* _EXERCISE MATERIALS_

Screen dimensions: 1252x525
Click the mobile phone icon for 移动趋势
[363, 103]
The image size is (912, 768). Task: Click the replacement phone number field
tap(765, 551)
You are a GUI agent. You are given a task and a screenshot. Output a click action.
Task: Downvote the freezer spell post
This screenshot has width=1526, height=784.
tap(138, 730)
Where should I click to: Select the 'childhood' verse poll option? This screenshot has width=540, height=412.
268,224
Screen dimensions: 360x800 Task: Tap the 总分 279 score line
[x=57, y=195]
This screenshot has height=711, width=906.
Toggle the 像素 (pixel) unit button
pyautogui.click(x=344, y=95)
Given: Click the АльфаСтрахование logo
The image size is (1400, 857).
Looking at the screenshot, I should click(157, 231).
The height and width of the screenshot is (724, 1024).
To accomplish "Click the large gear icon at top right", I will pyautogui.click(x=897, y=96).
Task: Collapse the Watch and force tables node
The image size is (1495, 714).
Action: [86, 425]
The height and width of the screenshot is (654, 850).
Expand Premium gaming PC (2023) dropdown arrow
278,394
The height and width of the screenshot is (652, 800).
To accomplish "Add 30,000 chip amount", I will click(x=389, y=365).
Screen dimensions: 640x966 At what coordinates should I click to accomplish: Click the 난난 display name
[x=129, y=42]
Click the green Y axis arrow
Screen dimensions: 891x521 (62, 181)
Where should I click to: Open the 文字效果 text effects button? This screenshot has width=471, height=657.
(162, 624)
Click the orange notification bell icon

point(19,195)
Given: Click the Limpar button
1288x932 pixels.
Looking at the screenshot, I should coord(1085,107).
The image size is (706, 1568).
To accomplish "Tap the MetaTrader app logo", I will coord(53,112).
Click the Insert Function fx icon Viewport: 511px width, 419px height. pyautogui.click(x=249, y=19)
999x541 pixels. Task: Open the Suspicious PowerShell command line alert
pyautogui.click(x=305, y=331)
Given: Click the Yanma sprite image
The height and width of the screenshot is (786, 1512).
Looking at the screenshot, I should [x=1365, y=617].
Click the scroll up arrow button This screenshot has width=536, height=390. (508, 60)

* _EXERCISE PROMPT_
Starting with the first line of the listing, output each line exactly until you have included the one containing "The height and width of the screenshot is (654, 850).".

* _RESULT OF THE TASK_
Screen dimensions: 1252x525
Click the mobile phone icon for 移动趋势
[363, 103]
The image size is (912, 768). Task: Click the replacement phone number field
tap(765, 551)
You are a GUI agent. You are given a task and a screenshot. Output a click action.
Task: Downvote the freezer spell post
This screenshot has width=1526, height=784.
tap(138, 730)
Where should I click to: Select the 'childhood' verse poll option? This screenshot has width=540, height=412.
268,224
Screen dimensions: 360x800 Task: Tap the 总分 279 score line
[x=57, y=195]
This screenshot has height=711, width=906.
Toggle the 像素 (pixel) unit button
pyautogui.click(x=344, y=95)
Given: Click the АльфаСтрахование logo
The image size is (1400, 857).
Looking at the screenshot, I should click(157, 231).
The height and width of the screenshot is (724, 1024).
To accomplish "Click the large gear icon at top right", I will pyautogui.click(x=897, y=96).
Task: Collapse the Watch and force tables node
The image size is (1495, 714).
Action: [86, 425]
The height and width of the screenshot is (654, 850).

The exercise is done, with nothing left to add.